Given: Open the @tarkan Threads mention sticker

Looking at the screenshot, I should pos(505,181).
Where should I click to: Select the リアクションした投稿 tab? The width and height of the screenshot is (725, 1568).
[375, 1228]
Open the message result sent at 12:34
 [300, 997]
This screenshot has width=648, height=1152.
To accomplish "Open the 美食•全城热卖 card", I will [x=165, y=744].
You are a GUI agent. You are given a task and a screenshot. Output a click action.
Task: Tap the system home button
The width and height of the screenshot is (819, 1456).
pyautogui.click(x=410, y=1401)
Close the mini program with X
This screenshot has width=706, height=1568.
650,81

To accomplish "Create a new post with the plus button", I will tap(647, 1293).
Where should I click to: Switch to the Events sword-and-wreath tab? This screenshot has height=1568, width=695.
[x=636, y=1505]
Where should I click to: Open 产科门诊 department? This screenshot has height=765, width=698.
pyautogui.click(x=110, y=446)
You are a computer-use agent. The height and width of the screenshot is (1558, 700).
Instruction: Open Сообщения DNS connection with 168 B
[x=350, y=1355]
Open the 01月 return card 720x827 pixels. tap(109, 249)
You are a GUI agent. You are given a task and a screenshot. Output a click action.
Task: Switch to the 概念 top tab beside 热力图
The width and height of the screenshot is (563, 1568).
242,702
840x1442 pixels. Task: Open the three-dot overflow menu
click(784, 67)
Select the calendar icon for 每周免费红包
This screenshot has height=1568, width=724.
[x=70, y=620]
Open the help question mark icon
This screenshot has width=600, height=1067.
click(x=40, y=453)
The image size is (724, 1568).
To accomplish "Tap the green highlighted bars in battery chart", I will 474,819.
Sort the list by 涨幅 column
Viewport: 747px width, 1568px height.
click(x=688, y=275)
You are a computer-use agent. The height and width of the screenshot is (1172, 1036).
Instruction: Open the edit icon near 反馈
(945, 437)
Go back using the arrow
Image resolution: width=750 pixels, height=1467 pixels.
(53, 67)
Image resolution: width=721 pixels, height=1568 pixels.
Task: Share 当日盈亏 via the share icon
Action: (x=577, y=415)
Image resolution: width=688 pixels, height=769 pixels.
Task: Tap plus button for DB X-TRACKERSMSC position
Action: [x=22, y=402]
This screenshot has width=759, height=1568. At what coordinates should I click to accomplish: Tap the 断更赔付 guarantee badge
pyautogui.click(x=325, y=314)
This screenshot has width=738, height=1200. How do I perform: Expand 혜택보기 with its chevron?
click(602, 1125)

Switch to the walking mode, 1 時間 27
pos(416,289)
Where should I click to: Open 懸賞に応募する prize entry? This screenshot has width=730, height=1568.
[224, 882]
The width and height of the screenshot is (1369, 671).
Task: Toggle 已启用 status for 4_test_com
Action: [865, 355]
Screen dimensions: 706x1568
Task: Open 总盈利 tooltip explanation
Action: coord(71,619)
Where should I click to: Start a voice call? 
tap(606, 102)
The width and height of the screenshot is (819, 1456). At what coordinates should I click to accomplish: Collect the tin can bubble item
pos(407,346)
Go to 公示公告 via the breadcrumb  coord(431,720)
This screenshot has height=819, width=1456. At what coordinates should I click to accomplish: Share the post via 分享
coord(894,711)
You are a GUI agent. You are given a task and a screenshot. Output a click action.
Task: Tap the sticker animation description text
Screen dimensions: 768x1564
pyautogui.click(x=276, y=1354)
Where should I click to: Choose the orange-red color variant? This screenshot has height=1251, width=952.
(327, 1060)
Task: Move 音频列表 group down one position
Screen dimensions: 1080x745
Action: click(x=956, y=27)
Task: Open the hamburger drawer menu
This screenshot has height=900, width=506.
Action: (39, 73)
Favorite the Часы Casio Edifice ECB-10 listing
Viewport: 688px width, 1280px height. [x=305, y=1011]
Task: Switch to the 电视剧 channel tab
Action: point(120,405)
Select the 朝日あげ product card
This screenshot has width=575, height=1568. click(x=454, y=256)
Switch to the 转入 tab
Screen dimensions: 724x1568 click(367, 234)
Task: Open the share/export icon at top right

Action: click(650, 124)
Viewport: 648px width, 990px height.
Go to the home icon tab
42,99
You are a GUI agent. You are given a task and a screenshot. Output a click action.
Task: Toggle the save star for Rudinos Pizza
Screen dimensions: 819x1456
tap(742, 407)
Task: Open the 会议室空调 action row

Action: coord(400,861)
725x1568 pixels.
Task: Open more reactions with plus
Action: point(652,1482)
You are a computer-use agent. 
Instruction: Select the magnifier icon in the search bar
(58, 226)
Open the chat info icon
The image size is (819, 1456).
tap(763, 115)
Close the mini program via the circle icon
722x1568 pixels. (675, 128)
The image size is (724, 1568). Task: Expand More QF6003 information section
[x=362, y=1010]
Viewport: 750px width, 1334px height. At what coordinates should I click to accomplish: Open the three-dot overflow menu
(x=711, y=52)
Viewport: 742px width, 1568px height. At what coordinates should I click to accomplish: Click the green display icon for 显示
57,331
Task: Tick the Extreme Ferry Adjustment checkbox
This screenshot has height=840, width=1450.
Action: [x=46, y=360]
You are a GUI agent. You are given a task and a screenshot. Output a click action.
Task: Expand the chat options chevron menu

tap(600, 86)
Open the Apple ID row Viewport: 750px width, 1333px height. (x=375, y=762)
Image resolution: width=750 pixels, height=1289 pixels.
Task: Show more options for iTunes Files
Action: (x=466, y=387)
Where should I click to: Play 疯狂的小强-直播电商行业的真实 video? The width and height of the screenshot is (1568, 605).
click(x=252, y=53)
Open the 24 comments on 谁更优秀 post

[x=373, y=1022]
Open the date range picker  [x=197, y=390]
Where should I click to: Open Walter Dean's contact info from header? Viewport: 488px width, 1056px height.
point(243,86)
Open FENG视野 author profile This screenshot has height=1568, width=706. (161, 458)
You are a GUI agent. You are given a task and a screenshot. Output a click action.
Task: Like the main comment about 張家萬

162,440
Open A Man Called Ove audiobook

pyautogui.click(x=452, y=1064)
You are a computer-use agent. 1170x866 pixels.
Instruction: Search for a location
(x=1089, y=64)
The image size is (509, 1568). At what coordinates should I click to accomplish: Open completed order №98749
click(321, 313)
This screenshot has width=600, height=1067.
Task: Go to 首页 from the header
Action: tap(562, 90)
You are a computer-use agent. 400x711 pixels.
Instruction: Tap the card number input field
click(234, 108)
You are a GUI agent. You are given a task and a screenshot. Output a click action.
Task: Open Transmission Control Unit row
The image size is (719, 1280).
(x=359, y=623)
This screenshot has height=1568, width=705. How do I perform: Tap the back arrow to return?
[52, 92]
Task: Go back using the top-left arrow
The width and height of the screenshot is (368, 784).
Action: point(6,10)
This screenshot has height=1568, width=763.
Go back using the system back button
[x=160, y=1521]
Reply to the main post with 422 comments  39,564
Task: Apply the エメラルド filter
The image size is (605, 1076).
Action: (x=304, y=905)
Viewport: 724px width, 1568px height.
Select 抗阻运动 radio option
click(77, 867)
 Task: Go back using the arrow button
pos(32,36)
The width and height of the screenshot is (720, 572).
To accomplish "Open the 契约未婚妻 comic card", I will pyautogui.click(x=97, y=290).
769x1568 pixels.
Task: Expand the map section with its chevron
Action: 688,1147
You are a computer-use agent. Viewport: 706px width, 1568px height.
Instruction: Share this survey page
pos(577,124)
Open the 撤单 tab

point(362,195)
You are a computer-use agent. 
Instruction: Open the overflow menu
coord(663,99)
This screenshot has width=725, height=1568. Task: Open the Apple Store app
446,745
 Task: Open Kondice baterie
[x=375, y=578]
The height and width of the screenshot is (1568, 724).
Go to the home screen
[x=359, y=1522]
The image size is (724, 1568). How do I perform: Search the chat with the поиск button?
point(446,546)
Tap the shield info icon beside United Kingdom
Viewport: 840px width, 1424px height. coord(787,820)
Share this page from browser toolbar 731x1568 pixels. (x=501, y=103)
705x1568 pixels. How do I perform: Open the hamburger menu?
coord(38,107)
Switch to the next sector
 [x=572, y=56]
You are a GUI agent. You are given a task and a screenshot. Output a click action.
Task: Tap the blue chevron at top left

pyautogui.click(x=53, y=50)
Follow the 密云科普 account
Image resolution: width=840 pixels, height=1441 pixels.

Work to complete: Copy out the lines from the one containing "This screenshot has width=738, height=1200." through the one containing "tap(606, 102)", both included, word for word.

Task response:
This screenshot has width=738, height=1200. How do I perform: Expand 혜택보기 with its chevron?
click(602, 1125)

Switch to the walking mode, 1 時間 27
pos(416,289)
Where should I click to: Open 懸賞に応募する prize entry? This screenshot has width=730, height=1568.
[224, 882]
The width and height of the screenshot is (1369, 671).
Task: Toggle 已启用 status for 4_test_com
Action: [865, 355]
Screen dimensions: 706x1568
Task: Open 总盈利 tooltip explanation
Action: coord(71,619)
Where should I click to: Start a voice call? 
tap(606, 102)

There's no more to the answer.